* _Aim A_: Translate this sentence from the Tessel Middag article into Spanish: "Middag signed with AFC Ajax in 2012."
* _Aim B_: Write out, without any change, the part of the rows that opens with the very first row and closes with the line containing "Open the sidebar", including both ends.

* _Selected extract_:
- - -

Tessel Tina Middag (; born 23 December 1992) is a Dutch footballer who plays as a midfielder for Rangers in the Scottish Women's Premier League and the Dutch national team, representing the country at the 2015 FIFA Women's World Cup. She previously played for ADO Den Haag, AFC Ajax, Manchester City, West Ham United, and Fiorentina.

Club career

ADO Den Haag
Middag joined ADO Den Haag in 2011. During her debut season, she scored ten goals in eighteen matches. Middag also won the Eredivisie and KNVB Women's Cup with ADO Den Haag.

Ajax
Middag signed with AFC Ajax in 2012. She made 94 appearances for the club, during which she scored 15 goals and again won the KNVB Women's Cup in 2014.

Manchester City
On 3 June 2016, Manchester City announced they had signed Middag. She made her debut for the club after being brought off the bench against Liverpool on 30 June and was voted Player of the Match by the Official Supporters Club. She made her first start for the club on 2 July against Aston Villa and scored a goal in the first half of match. In May 2017, Middag suffered an ACL injury during a Spring Series match against Reading. After nine months out, Middag made her return on 21 March 2018, entering as an 81st minute substitute in a Champions League quarter-final against Linköpings FC. Middag left Manchester City at the end of the 2017–18 season upon the expiry of her contract having made three appearances in her final season with the team.

West Ham United
On 14 July 2018, Middag joined West Ham United. However, Middag but did not play during the 2018–19 season after sustaining a second ACL injury picked up while on international duty in summer 2018. Initially taking the #6 shirt, Middag changed to #23 ahead of the 2019–20 season having never worn #6. This was partly because the number had already been retired by the men's team in honour of Bobby Moore but also because it represented Middag's "fresh start" with the team following her long-term injury.

- - -

(Interface element records)
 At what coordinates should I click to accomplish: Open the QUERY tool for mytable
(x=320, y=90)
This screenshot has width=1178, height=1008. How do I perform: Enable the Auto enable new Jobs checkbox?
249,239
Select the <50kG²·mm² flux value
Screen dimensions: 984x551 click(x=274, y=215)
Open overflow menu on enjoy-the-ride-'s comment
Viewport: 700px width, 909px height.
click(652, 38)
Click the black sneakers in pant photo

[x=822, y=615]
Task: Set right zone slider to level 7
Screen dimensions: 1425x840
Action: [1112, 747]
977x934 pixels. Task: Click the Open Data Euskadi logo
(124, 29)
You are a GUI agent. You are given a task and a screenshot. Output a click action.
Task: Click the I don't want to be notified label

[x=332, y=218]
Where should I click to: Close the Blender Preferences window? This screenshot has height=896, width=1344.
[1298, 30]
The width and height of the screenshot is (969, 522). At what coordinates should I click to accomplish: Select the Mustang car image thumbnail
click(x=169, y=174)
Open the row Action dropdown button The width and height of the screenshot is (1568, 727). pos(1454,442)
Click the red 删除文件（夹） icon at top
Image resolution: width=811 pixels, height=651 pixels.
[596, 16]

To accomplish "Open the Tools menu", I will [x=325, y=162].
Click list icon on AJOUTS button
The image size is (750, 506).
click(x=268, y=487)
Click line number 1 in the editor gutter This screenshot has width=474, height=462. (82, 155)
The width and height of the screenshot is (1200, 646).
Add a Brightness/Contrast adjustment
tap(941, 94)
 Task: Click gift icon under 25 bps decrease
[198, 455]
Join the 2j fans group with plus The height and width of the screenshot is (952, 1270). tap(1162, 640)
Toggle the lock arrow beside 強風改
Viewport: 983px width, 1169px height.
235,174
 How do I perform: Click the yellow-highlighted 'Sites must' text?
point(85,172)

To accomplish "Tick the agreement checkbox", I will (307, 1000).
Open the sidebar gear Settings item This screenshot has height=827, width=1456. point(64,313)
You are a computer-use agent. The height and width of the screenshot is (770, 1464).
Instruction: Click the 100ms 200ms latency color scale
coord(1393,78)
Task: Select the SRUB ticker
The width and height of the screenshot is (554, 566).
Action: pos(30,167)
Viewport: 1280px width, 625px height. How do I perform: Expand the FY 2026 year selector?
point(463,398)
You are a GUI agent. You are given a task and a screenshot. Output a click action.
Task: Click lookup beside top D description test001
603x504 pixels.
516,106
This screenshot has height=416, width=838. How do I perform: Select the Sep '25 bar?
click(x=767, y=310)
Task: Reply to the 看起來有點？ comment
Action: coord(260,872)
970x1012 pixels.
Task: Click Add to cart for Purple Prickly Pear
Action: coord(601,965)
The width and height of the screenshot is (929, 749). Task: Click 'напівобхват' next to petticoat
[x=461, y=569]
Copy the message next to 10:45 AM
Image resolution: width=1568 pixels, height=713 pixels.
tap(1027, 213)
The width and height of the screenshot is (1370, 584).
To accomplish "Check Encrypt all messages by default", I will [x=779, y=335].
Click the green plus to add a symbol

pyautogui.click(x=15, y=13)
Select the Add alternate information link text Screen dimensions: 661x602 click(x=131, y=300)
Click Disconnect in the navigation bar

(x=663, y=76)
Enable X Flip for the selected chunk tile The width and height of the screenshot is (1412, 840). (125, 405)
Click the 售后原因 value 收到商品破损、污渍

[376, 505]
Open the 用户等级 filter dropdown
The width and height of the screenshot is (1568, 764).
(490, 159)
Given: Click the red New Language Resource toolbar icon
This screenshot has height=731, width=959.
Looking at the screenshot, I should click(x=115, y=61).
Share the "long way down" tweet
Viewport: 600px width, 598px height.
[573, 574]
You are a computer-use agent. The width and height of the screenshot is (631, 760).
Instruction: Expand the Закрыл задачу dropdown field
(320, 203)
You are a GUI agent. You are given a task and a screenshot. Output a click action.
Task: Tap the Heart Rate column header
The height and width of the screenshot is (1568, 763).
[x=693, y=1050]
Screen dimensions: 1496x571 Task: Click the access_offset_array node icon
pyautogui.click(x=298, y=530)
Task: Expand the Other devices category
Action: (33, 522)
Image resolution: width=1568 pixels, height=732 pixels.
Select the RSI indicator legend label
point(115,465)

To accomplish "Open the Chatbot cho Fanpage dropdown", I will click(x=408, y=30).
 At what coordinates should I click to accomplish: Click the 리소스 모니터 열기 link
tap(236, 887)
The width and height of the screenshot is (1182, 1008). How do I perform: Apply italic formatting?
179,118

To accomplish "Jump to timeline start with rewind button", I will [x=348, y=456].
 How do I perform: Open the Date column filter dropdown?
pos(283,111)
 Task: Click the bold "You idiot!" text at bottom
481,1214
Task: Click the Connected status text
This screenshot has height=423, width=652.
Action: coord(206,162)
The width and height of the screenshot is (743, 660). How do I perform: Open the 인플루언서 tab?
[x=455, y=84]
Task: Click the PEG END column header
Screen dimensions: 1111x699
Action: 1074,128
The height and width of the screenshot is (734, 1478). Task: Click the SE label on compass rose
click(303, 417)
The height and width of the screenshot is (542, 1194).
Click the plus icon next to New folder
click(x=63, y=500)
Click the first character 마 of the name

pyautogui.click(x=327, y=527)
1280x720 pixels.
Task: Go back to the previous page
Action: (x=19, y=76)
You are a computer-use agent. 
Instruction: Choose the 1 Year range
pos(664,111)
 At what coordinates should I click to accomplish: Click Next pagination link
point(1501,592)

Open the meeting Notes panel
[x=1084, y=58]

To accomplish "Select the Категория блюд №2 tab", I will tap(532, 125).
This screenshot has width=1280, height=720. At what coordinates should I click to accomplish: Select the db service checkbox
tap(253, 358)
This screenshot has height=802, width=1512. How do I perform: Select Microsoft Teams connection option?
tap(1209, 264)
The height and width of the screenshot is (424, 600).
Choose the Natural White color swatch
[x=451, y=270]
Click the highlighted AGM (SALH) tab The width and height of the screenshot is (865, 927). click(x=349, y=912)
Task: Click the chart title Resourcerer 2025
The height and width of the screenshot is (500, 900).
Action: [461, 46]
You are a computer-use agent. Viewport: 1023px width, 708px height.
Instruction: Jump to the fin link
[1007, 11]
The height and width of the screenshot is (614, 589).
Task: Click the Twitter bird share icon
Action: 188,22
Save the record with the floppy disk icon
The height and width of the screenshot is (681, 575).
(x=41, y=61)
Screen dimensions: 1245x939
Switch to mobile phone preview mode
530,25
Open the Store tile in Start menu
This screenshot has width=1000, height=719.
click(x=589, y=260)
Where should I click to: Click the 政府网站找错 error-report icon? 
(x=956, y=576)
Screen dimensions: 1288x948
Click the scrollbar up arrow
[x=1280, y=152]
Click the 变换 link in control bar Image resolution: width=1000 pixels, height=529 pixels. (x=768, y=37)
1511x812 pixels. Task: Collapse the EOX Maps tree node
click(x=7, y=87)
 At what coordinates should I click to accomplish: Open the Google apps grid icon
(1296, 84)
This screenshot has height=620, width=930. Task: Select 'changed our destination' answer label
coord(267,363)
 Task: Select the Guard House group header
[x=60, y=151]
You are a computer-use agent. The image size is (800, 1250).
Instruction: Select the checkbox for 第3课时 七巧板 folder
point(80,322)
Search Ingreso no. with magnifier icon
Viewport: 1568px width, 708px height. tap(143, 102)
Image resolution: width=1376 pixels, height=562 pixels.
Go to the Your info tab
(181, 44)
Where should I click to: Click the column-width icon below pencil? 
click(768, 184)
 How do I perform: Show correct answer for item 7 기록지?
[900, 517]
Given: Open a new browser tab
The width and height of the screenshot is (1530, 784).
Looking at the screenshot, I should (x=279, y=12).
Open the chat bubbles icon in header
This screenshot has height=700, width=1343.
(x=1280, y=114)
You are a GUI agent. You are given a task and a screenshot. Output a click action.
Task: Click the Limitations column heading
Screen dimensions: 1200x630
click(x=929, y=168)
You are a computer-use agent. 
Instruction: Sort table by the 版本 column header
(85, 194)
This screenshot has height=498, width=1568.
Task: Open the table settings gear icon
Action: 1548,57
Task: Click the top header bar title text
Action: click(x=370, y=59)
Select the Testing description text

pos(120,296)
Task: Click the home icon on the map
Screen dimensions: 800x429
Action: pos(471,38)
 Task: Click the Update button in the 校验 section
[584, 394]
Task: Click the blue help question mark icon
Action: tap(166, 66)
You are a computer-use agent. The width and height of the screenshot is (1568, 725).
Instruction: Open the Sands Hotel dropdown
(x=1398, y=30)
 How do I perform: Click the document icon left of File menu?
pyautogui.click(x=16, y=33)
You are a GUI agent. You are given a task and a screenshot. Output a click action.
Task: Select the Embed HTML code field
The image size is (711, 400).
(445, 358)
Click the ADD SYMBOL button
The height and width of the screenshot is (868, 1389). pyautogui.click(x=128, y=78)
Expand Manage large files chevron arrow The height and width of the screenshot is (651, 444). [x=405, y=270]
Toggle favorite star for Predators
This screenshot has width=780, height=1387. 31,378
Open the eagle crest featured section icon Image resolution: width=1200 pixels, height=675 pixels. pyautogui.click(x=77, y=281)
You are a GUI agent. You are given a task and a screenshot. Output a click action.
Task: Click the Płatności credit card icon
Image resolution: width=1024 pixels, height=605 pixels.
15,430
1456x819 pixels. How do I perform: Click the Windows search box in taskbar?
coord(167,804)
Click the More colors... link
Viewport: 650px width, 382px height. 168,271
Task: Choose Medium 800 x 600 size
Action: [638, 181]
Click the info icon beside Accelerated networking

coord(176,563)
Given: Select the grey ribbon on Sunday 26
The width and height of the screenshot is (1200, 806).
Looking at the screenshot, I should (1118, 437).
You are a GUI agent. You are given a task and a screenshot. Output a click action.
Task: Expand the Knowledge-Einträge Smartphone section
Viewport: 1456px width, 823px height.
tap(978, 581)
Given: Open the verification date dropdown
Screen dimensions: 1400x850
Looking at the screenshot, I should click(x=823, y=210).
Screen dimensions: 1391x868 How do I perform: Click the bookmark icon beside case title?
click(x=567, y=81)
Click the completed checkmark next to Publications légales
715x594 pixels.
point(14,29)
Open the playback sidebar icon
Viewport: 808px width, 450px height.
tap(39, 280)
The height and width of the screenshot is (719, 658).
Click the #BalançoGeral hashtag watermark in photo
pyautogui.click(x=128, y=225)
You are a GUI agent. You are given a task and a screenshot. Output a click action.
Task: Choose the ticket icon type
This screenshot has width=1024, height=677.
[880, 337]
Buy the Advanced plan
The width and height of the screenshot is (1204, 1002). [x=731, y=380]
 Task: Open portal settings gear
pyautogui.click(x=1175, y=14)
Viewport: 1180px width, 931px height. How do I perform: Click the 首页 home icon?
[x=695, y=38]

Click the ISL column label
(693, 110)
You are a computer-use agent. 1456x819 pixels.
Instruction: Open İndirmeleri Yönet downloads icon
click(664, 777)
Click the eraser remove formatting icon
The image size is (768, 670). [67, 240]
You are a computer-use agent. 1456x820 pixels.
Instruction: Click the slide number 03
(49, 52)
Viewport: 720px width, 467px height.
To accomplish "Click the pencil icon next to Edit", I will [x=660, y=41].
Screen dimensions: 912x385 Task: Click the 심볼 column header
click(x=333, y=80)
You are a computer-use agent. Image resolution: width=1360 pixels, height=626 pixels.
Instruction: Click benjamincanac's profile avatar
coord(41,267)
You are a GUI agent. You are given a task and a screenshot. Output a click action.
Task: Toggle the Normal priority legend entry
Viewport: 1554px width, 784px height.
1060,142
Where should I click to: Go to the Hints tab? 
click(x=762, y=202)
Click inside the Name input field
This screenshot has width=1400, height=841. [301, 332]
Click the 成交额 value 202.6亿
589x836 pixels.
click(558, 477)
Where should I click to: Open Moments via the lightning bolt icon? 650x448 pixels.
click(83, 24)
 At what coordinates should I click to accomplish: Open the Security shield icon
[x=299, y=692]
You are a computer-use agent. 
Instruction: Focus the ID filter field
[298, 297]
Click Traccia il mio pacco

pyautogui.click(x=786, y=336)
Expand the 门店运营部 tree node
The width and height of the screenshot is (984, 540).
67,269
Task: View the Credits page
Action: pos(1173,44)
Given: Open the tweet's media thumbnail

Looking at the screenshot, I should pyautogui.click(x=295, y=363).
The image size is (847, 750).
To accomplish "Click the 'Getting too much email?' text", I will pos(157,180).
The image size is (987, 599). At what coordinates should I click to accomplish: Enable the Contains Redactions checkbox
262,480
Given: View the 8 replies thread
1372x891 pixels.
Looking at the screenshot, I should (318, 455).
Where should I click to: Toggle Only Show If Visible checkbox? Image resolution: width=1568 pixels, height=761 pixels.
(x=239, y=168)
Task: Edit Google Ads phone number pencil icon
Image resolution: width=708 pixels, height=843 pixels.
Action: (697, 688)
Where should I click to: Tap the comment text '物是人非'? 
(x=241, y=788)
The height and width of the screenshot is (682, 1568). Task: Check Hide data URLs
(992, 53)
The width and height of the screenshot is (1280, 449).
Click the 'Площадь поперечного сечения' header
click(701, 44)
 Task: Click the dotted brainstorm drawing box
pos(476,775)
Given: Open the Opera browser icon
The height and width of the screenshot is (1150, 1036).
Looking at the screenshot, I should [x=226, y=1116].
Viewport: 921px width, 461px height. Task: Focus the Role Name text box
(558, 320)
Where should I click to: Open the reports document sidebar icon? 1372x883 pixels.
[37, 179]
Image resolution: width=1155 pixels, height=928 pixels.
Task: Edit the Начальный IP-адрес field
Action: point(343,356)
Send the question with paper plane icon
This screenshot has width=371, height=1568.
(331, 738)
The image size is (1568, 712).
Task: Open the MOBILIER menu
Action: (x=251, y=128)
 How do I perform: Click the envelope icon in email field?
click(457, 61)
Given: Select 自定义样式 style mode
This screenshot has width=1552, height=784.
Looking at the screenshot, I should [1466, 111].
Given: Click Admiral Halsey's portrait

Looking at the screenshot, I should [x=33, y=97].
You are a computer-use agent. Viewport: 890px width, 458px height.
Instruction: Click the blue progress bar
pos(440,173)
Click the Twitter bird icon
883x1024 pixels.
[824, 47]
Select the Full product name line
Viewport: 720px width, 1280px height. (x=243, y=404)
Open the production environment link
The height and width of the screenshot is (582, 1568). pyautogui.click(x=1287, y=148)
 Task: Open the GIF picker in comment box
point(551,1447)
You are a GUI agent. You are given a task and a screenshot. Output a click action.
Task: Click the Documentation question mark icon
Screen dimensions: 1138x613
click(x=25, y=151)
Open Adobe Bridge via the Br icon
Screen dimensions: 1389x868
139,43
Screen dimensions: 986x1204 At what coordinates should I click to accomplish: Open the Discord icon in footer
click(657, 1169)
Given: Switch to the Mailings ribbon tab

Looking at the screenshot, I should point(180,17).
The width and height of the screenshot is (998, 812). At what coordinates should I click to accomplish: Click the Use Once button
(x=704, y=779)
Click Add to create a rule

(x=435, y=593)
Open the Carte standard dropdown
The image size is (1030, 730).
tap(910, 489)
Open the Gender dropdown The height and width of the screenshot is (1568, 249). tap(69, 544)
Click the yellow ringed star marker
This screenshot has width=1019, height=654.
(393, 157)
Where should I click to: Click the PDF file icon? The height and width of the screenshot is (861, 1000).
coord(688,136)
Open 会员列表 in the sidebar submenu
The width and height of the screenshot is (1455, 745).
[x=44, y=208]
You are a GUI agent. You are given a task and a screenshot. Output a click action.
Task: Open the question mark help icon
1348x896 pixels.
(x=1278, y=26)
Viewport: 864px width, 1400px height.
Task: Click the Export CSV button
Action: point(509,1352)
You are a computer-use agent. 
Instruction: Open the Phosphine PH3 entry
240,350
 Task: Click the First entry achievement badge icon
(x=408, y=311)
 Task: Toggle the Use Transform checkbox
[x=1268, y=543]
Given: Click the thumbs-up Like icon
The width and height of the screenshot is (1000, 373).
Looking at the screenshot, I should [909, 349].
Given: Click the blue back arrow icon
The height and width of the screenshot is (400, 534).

- - -

* _Task response A_: Middag fichó por el AFC Ajax en 2012.

* _Task response B_:
 At what coordinates should I click to accomplish: Open the QUERY tool for mytable
(x=320, y=90)
This screenshot has width=1178, height=1008. How do I perform: Enable the Auto enable new Jobs checkbox?
249,239
Select the <50kG²·mm² flux value
Screen dimensions: 984x551 click(x=274, y=215)
Open overflow menu on enjoy-the-ride-'s comment
Viewport: 700px width, 909px height.
click(652, 38)
Click the black sneakers in pant photo

[x=822, y=615]
Task: Set right zone slider to level 7
Screen dimensions: 1425x840
Action: [1112, 747]
977x934 pixels. Task: Click the Open Data Euskadi logo
(124, 29)
You are a GUI agent. You are given a task and a screenshot. Output a click action.
Task: Click the I don't want to be notified label

[x=332, y=218]
Where should I click to: Close the Blender Preferences window? This screenshot has height=896, width=1344.
[1298, 30]
The width and height of the screenshot is (969, 522). At what coordinates should I click to accomplish: Select the Mustang car image thumbnail
click(x=169, y=174)
Open the row Action dropdown button The width and height of the screenshot is (1568, 727). pos(1454,442)
Click the red 删除文件（夹） icon at top
Image resolution: width=811 pixels, height=651 pixels.
[596, 16]

To accomplish "Open the Tools menu", I will [x=325, y=162].
Click list icon on AJOUTS button
The image size is (750, 506).
click(x=268, y=487)
Click line number 1 in the editor gutter This screenshot has width=474, height=462. (82, 155)
The width and height of the screenshot is (1200, 646).
Add a Brightness/Contrast adjustment
tap(941, 94)
 Task: Click gift icon under 25 bps decrease
[198, 455]
Join the 2j fans group with plus The height and width of the screenshot is (952, 1270). tap(1162, 640)
Toggle the lock arrow beside 強風改
Viewport: 983px width, 1169px height.
235,174
 How do I perform: Click the yellow-highlighted 'Sites must' text?
point(85,172)

To accomplish "Tick the agreement checkbox", I will (307, 1000).
Open the sidebar gear Settings item This screenshot has height=827, width=1456. point(64,313)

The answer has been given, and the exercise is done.